特に折り合いが重要とされる3000メートルの長距離戦。エピファネイアが単勝1・6倍の圧倒的人気にこたえられるかどうかは、その点にかかっていた。

スタートから1周目のホームストレートまで、パワフルな鹿毛馬は終始引っかかり気味。だが、スタンド前で落ち着くと、その後は納得したように折り合った。2度目の直線に向いても福永騎手は手綱を持ったまま。ラスト300メートルで追い出した時、勝負は決した。

2着サトノノブレスに5馬身差の圧勝。それでも福永騎手は派手なガッツポーズや喜びは見せず、レース後には「これですべてを取り返したとは思っていません」と、春のクラシックを勝てなかった反省まで口にした。それほどエピファネイアのポテンシャルは圧倒的だった。

 
 

母は05年にオークスとアメリカンオークスを制した名牝シーザリオ。母子2代にわたって担当した鈴木裕幸助手(45=現小林真也厩舎)は桁違いの馬力に手を焼いていた。「馬房内で動きを制限する太いゴムを何度も引きちぎった。調教でも、まったく抑えられない。あれほどパワーのある馬は他に知りません」。

調教に乗ることが多かった辻野泰之助手(41=現調教師)は「電柱を引っ張っているようだった」と振り返る。「力が強いし気も強い。調教に乗るのが怖かった。これまでそんな馬はあの馬だけです」。鈴木助手、辻野助手が異口同音に話すのが「人間の無力さを感じた」という意味のこと。福永騎手は乗りこなすために、肉体改造を行ったほどだ。

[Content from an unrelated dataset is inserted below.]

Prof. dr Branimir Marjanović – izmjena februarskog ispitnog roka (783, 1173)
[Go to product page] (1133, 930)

この菊花賞後もエピファネイアは一進一退を繰り返した。「僕らは手からこぼれる砂を、なんとかすくい上げるようなことを繰り返していた」と鈴木助手は怪物のような馬と向き合った日々を表現する。生涯最高のパフォーマンスは、強豪のジャスタウェイを4馬身ちぎった14年のジャパンC。今はその身体能力を産駒に伝えている。【岡本光男】

13年の菊花賞を制したエピファネイア。左端は福永騎手
13年の菊花賞を制したエピファネイア。左端は福永騎手

◆エピファネイア 2010年2月11日、ノーザンファーム(北海道安平町)生産。父シンボリクリスエス、母シーザリオ(母の父スペシャルウィーク)。牡、鹿毛。馬主はキャロットファーム。栗東・角居勝彦厩舎所属。通算14戦6勝。重賞4勝、うちG1は13年菊花賞、14年ジャパンCの2勝。半弟リオンディーズ(15年朝日杯FS)、サートゥルナーリア(19年皐月賞など)もG1馬。主な産駒は20年の3冠牝馬デアリングタクト、昨年の年度代表馬エフフォーリア。